シェクター氏によると、DiceKeysはまだアルファテスト段階であり、現時点ではセキュリティは完璧ではない。例えば、DiceKeysアプリをウェブ上でホストすると、ハッカーがアプリを実行するサーバーを乗っ取り、生成する鍵やパスワードのコピーを入手する可能性がある。しかしシェクター氏は、DiceKeysが顧客に出荷される前にiOS版とAndroid版のアプリを開発中だと述べている。これは重要なセキュリティ強化だと、シェクター氏のUsenixでの講演を視聴したスタンフォード大学の著名な暗号学教授、ダン・ボネ氏は述べている。「アプリはリバースエンジニアリングによって、期待通りに動作するかを確認することができます。おそらく、一部のセキュリティ機関がそうして、その結果を私たち全員に報告するでしょう」とボネ氏はWIREDへのメールで述べている。「クラウドではそれは不可能です」

DiceKeyデバイスを持っている人

スチュアート・シェクター提供

しかし、ボネ氏はDiceKeysは「ユーザーを正しい行動に導くための優れた手段」だと主張している。DiceKeysは、例えばパスワードマネージャーの利用をはるかに容易にする設計となっている。パスワードマネージャーは、ユーザーが複数のアカウントにそれぞれ強力で固有のパスワードを生成できるため、広く推奨されているセキュリティ対策の一つとなっている。

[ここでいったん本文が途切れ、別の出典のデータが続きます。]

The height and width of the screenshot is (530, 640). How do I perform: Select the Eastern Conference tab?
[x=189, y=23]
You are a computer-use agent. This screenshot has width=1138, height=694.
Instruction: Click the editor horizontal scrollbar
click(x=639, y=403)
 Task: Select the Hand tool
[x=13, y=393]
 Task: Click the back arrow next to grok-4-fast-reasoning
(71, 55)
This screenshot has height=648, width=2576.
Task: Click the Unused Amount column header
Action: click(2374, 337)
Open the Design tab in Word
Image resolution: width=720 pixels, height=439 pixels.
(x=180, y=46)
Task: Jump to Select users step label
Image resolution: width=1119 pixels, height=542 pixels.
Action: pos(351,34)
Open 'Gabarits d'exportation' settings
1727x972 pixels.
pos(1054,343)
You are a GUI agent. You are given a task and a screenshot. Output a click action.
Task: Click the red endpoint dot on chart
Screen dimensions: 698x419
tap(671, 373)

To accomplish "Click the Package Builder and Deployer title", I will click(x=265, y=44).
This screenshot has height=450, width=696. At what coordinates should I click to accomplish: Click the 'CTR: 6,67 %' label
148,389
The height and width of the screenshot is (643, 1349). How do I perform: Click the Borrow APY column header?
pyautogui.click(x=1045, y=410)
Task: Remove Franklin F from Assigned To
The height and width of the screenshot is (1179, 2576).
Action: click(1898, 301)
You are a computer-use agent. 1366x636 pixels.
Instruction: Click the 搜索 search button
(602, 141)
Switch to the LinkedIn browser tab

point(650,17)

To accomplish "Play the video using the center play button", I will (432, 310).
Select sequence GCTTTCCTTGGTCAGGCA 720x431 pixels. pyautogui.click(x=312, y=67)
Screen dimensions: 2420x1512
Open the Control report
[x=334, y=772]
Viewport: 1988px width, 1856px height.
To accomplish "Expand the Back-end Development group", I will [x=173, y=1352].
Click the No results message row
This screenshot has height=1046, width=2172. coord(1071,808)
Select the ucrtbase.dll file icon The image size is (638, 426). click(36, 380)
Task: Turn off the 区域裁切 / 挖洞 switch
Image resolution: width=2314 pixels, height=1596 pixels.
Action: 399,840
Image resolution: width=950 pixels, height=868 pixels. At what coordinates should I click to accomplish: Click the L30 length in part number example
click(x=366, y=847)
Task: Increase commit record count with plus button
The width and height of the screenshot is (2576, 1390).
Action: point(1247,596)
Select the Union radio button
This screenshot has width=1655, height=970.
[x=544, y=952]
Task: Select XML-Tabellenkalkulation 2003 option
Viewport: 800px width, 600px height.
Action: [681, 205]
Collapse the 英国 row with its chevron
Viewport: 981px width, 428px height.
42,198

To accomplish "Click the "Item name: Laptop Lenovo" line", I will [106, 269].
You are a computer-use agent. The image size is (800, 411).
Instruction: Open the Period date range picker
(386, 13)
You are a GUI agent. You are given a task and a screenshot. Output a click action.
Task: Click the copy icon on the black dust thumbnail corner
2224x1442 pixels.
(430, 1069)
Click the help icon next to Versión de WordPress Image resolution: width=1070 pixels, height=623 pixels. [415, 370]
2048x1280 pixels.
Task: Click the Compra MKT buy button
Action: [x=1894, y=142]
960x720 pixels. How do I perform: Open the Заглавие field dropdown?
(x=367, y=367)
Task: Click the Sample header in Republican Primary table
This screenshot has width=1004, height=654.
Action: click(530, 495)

DiceKeysは、当初は暗号通貨やセキュリティコミュニティにとって最も魅力的に見えるだろうが、シェクター氏は、パスワードマネージャーやU2Fトークンを導入したいものの、マスターパスワードを忘れたりU2Fトークンを紛失したりするのではないかと不安に思っている人々のためのツールだと考えている。「これは、そうした問題を克服するためのものです。一般ユーザーのためのものです」とシェクター氏は語る。「これは、人々が理解しやすいように設計されているので、セキュリティをより身近なものにすることを目指しています。文字と数字が箱の中に詰まっているようなものですから。」

訂正 2020 年 8 月 21 日午前 11 時 45 分 (東部標準時):このストーリーは、サイコロの位置の組み合わせが、以前の説明の 2 96通りではなく、2 196通りあることを反映するように更新されました。